> **What you will do**
An exact restatement of every record is required.

Saved entries:
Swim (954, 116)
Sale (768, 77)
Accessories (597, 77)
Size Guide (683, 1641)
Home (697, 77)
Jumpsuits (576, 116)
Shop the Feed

> **Answer section**
Swim (954, 116)
Sale (768, 77)
Accessories (597, 77)
Size Guide (683, 1641)
Home (697, 77)
Jumpsuits (576, 116)
Shop the Feed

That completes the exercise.